Uber may now be worth $50 billion. Really?

Now that’s an expensive cab ride!

Ride sharing app Uber is reportedly raising more money in a round of financing that would value the company at $50 billion.

That is higher than 406 companies in the S&P 500, including blue chip industry leaders like FedEx, Capital One, DirecTV and Charles Schwab.

It was less than a year ago that Uber was worth only $18 billion. Uber’s valuation rose to $40 billion by December.

How can Uber possibly be worth this much? Since the company is still private, it’s impossible to know what it’s finances look like.

But there have been reports suggesting that Uber could generate more than $2 billion in revenue this year. Uber was not immediately available for comment.

Uber is clearly growing rapidly — despite many legal and public relations problems, as well as competition from the likes of Lyft and others.

In fact, the president of Google’s venture arm — Bill Maris — said at the TechCrunch Disrupt conference last week that Uber was the fastest-growing company that he and his team at Google have ever seen. Google Ventures owns a stake in Uber.

Uber, to be fair, is trying to be much more than a 21st century taxi dispatch service.

It’s experimenting with a food delivery business called UberEATS in several big markets. If this takes off, it could be a problem for a company like the popular online food ordering service GrubHub.

Uber also has a bike messenger service it is testing in New York called UberRUSH. The company is trying to take advantage of its technology to deliver more than just people from one place to another.

And Uber may soon be able to improve its technology as well. The company is rumored to be one of the bidders for Nokia’s mapping service, with a reported offer of $3 billion.

Still, how does this add up to $50 billion? A lot of it is hype.

Uber is attracting levels of buzz similar to Facebook and Google when they were private. Both companies went public at prices that seemed absurdly high at the time … but long-term investors are now sitting on gigantic returns.

That’s one reason why hedge funds, mutual funds and venture capitalists continue to love Uber. It’s the financial equivalent of FOMO.

Much like someone afraid to stay home on a Friday night for fear of missing out, big investors are scared of what will happen if they don’t have a stake in Uber.

“For investors who think this is a life changing company they may pursue it at any valuation,” said Matt Wong, research analyst with CB Insights, a venture capital database. “Why sit on the sidelines?”

That’s all well and good. But we have to ask this again. $50 billion? Really? Seriously?

Max Wolff, chief economist with Manhattan Venture Partners, an investment bank focusing on late-stage private tech companies, is concerned that there is not enough critical analysis about Uber’s valuation.

Wolff pointed out that the company’s chief financial officer announced he was stepping down in March. His successor has yet to be named. If Uber were already public, that type of news could have sank its stock.
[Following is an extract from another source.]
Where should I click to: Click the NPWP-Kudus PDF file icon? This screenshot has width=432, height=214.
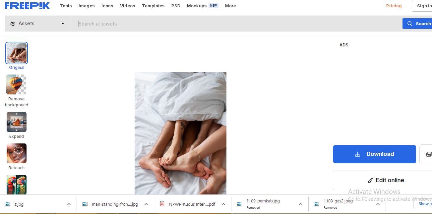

Now it’s possible that Uber may soon hire a superstar CFO with public company experience to help Uber go through the IPO process. Wolff also admits that he thinks “Uber is a great company with a good opportunity.”

But here are other red flags too.

“There is a lot of legislative fighting to come. There is major competition that’s more locally entrenched in China,” Wolff said. “A healthy dose of skepticism is needed. Uber is priced for a scenario where everything is going right.”